Check every line of the data below for the word "button", then give only the number of lines that have it.

### Input
▼▼▼
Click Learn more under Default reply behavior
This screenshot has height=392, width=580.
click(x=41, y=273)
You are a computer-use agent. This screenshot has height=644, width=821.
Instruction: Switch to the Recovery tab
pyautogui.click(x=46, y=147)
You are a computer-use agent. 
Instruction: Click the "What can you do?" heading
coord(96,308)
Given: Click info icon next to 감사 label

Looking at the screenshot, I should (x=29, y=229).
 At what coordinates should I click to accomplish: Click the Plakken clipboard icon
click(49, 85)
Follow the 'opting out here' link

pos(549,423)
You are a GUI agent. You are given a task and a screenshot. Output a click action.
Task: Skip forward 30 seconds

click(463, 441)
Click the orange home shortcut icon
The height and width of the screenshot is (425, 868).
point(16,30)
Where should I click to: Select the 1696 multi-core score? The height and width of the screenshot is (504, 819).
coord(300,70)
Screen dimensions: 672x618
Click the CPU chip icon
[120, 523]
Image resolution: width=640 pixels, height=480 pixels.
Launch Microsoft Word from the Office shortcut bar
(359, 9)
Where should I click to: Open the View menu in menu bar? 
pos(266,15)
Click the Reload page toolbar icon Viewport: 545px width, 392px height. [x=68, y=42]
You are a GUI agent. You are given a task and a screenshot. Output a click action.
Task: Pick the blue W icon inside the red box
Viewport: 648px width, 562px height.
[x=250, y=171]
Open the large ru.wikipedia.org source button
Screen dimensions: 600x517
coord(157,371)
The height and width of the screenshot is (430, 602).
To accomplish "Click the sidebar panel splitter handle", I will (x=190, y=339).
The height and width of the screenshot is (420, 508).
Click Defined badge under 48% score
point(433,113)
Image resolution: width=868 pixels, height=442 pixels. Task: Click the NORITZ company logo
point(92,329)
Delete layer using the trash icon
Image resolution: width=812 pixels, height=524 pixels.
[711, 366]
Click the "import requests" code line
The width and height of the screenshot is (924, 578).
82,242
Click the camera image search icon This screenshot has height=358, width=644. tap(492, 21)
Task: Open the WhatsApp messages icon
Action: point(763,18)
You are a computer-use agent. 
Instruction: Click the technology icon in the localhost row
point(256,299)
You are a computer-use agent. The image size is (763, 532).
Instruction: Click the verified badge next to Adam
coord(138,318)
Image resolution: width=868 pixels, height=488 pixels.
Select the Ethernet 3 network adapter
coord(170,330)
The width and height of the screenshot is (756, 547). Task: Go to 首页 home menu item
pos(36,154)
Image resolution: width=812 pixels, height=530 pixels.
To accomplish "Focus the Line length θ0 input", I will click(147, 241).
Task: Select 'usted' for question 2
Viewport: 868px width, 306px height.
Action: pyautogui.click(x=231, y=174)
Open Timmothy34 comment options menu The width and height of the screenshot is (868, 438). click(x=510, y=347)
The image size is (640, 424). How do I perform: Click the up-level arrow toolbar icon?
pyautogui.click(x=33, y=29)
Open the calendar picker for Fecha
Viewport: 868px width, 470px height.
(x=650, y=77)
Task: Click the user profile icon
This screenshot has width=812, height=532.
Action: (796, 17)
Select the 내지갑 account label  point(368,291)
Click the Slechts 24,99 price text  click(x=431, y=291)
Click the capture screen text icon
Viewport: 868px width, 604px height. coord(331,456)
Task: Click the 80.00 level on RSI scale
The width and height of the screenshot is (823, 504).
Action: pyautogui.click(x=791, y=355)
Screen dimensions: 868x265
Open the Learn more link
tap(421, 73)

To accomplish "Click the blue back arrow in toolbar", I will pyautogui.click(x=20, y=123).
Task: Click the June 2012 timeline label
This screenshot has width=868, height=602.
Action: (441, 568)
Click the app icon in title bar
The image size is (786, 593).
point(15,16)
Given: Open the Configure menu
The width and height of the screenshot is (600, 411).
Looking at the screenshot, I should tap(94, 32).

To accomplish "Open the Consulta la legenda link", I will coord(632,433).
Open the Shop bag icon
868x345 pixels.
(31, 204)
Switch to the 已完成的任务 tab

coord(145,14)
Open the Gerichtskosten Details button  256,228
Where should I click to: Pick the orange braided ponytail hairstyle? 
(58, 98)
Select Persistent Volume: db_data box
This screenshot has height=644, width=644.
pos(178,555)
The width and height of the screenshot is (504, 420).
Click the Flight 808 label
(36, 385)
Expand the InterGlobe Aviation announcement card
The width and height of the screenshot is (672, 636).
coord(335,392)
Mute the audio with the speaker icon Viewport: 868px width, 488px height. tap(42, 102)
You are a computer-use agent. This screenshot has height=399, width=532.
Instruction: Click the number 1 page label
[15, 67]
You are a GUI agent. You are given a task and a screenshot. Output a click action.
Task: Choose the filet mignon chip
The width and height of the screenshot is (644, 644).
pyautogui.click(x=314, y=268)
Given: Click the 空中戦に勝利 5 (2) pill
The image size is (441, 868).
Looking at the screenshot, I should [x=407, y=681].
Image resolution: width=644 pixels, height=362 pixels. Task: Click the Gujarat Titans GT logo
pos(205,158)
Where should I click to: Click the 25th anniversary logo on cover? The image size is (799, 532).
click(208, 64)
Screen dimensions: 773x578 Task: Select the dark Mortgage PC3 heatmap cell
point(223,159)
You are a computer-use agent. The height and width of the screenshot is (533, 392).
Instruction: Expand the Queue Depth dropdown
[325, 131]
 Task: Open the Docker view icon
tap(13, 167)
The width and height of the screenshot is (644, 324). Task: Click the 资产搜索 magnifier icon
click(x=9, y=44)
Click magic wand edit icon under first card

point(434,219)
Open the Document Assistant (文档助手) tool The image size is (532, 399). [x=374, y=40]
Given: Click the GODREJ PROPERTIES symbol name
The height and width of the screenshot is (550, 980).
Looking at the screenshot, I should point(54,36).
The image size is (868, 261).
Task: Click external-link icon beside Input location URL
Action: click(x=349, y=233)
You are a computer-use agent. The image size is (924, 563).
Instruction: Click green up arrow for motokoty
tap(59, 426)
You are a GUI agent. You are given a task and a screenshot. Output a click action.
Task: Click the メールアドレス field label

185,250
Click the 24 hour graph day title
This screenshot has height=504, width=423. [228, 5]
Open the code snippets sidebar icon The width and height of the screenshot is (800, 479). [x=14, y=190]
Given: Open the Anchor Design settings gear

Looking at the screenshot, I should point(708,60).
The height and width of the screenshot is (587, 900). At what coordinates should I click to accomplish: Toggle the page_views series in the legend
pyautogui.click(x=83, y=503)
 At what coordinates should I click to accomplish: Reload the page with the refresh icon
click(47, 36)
▲▲▲
### Response area
2